→ Data:
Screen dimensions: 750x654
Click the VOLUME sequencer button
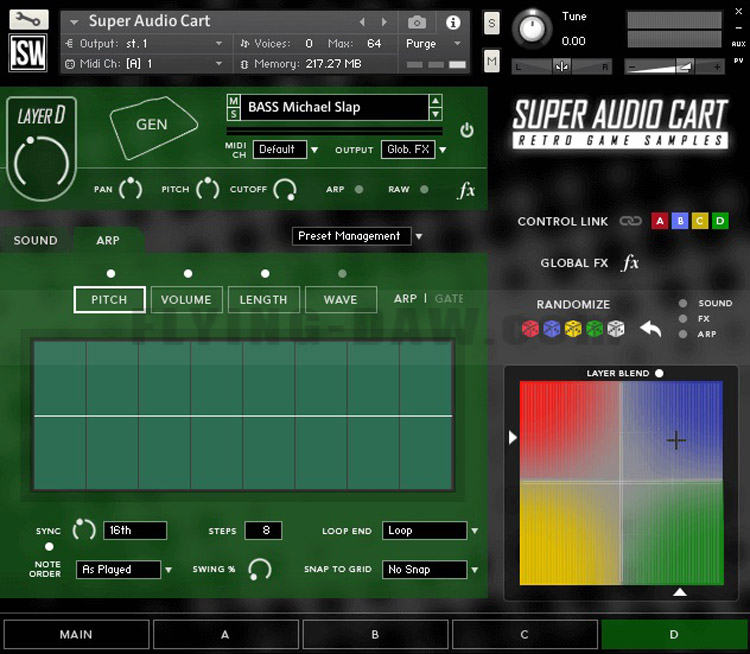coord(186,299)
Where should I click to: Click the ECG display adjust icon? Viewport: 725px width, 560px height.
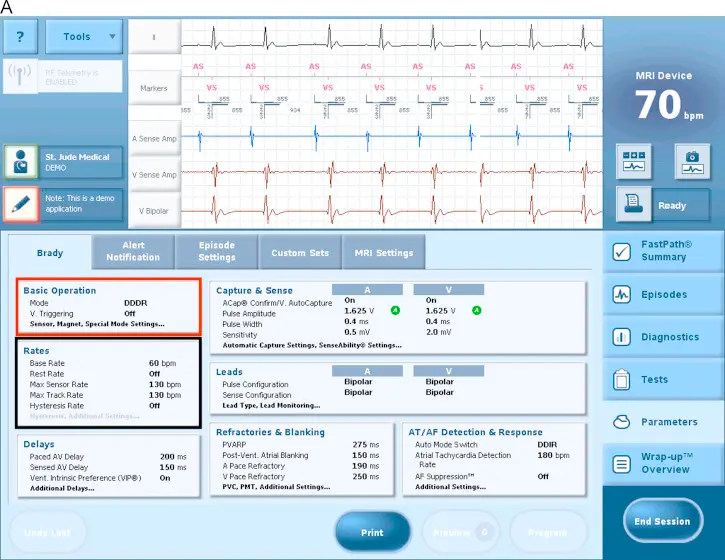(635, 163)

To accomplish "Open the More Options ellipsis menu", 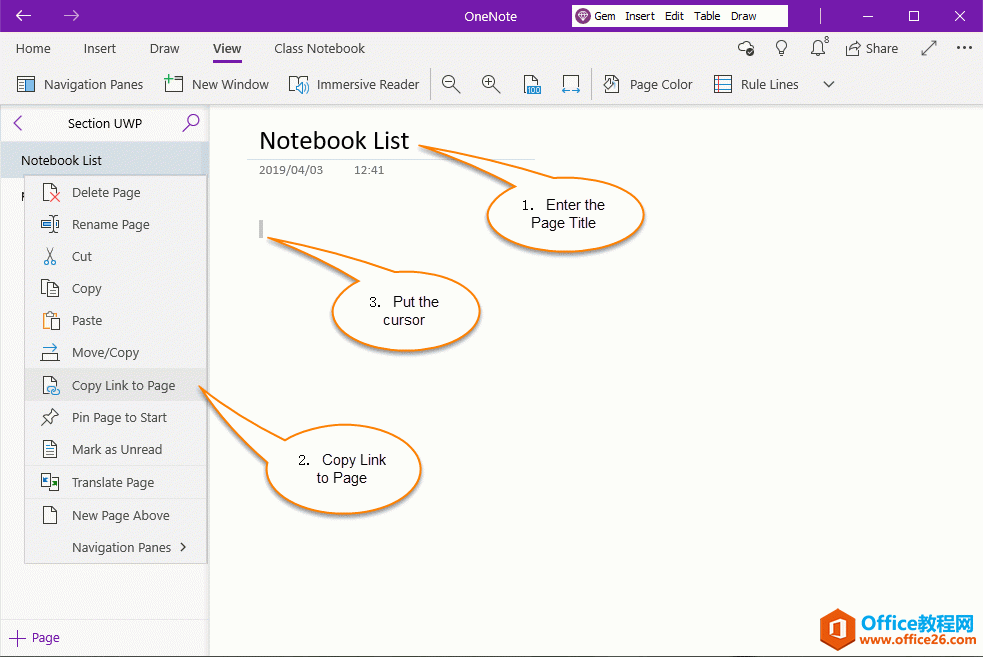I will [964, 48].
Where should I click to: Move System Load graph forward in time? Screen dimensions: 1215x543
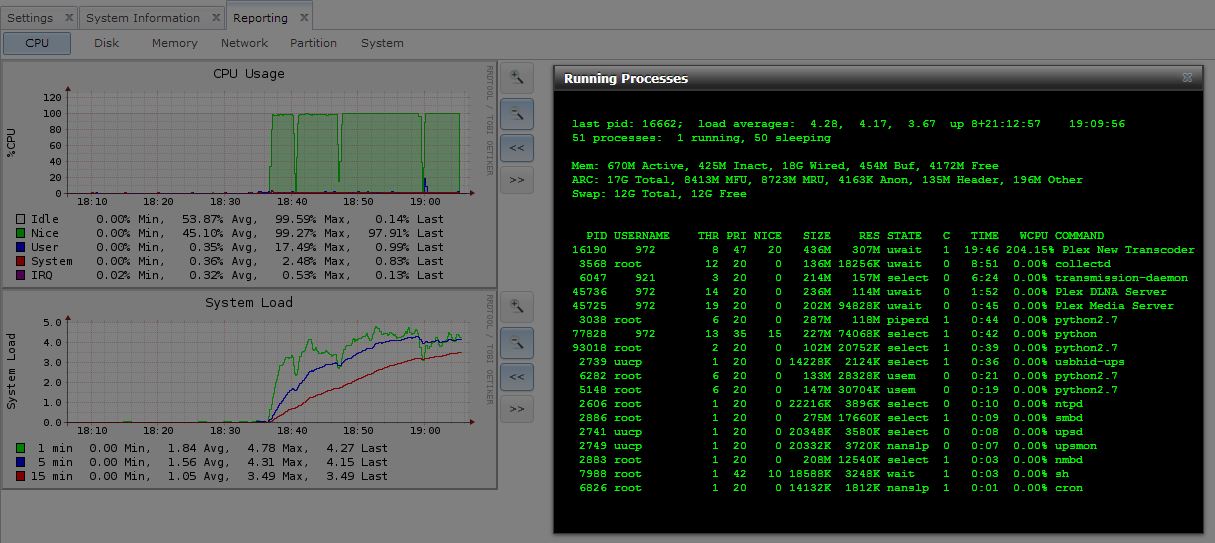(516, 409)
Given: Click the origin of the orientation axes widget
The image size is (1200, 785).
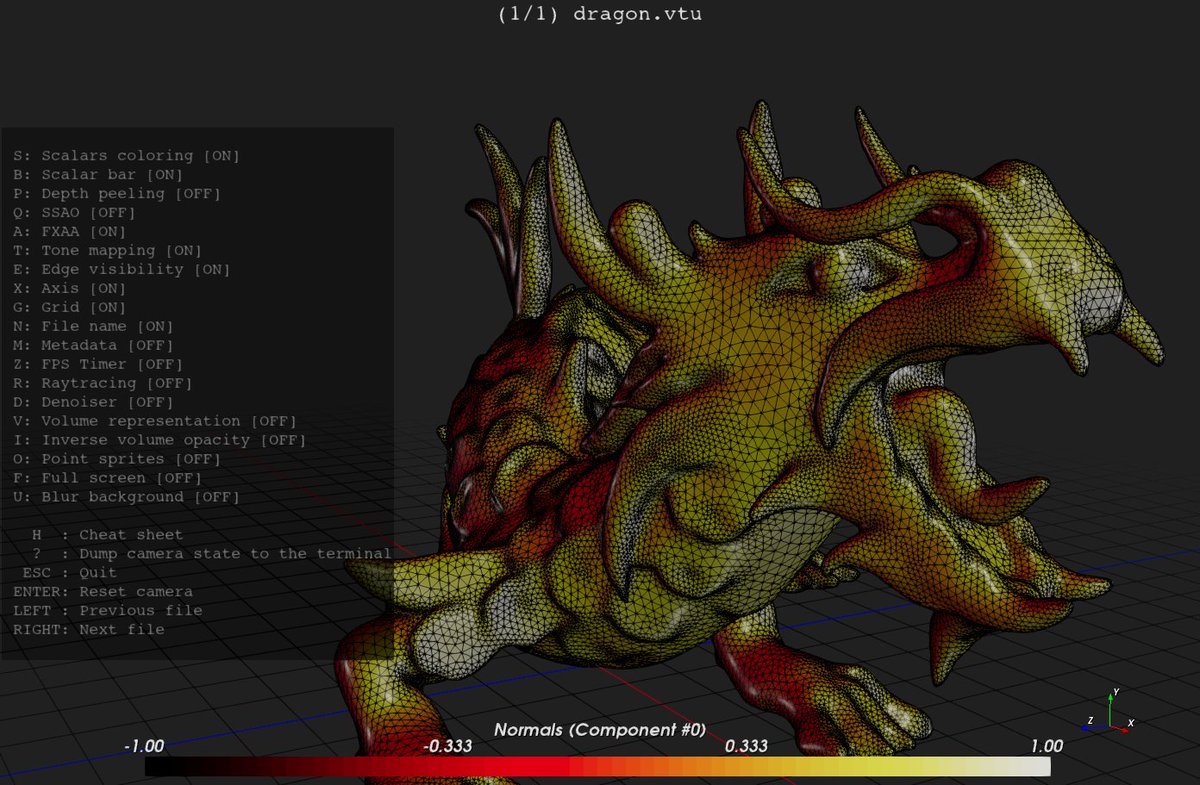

→ Your goal:
From the line containing "Where should I click to: Move" down to the last line of the data, print every line exactly and nothing else. Pictures stay out of the copy.

→ Result of the exercise:
Where should I click to: Move System Load graph forward in time? Screen dimensions: 1215x543
(516, 409)
Given: Click the origin of the orientation axes widget
The image size is (1200, 785).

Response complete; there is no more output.